▶ _TASK REQUIREMENTS_:
Rewrite the records below, replacing "How do I perform" with "How can I do" wherever it appears and keeping everything else the same. Omit the pictures.

+ + + + + + +

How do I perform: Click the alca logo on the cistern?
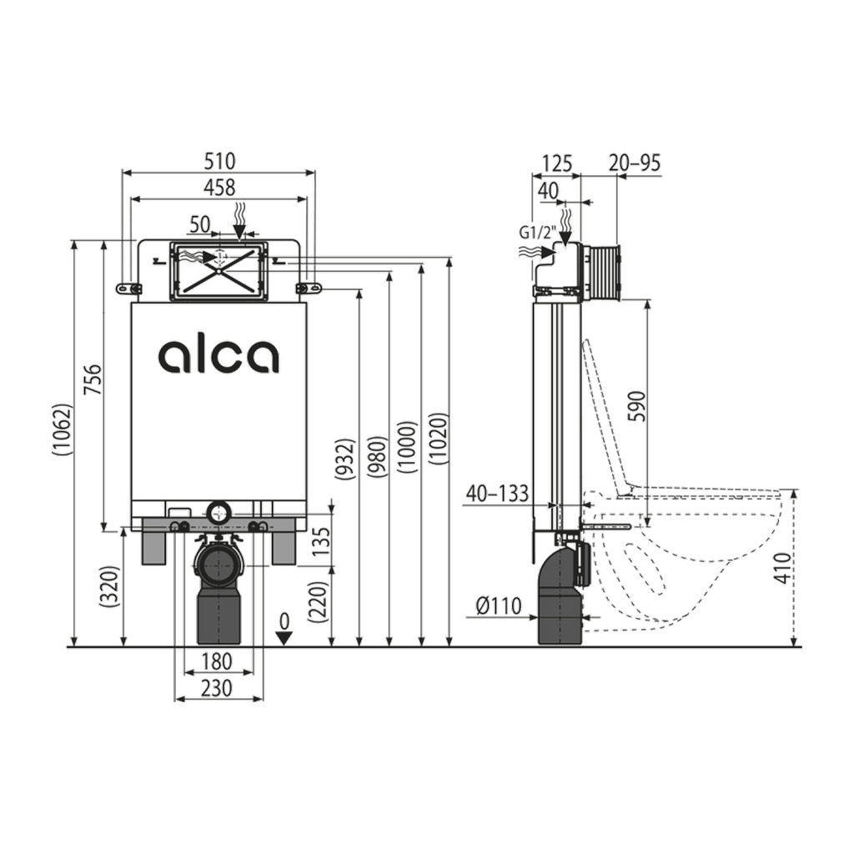219,356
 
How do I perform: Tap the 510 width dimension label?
219,161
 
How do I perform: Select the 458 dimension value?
219,188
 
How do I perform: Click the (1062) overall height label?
63,430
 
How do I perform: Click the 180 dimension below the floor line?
217,662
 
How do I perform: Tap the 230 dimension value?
217,689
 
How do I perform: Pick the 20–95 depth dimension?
635,163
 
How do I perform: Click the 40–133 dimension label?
498,494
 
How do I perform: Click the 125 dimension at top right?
555,163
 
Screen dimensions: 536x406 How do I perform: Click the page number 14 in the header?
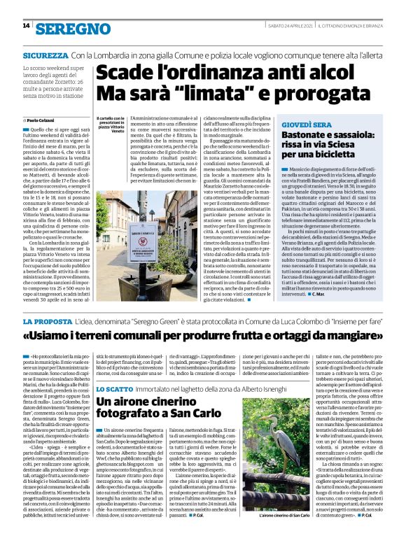26,27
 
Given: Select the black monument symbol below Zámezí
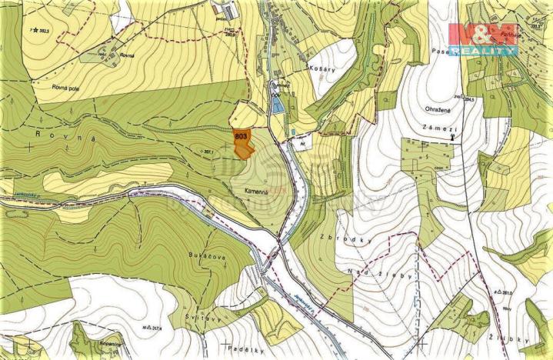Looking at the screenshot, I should point(453,137).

+ + + + + + +

▶ _SOLUTION FOR THIS PROBLEM_:
How can I do: Click the alca logo on the cistern?
219,356
 
How can I do: Tap the 510 width dimension label?
219,161
 
How can I do: Select the 458 dimension value?
219,188
 
How can I do: Click the (1062) overall height label?
63,430
 
How can I do: Click the 180 dimension below the floor line?
217,662
 
How can I do: Tap the 230 dimension value?
217,689
 
How can I do: Pick the 20–95 depth dimension?
635,163
 
How can I do: Click the 40–133 dimension label?
498,494
 
How can I do: Click the 125 dimension at top right?
555,163
 
Screen dimensions: 536x406 How can I do: Click the page number 14 in the header?
26,27
 
Given: Select the black monument symbol below Zámezí
Looking at the screenshot, I should point(453,137).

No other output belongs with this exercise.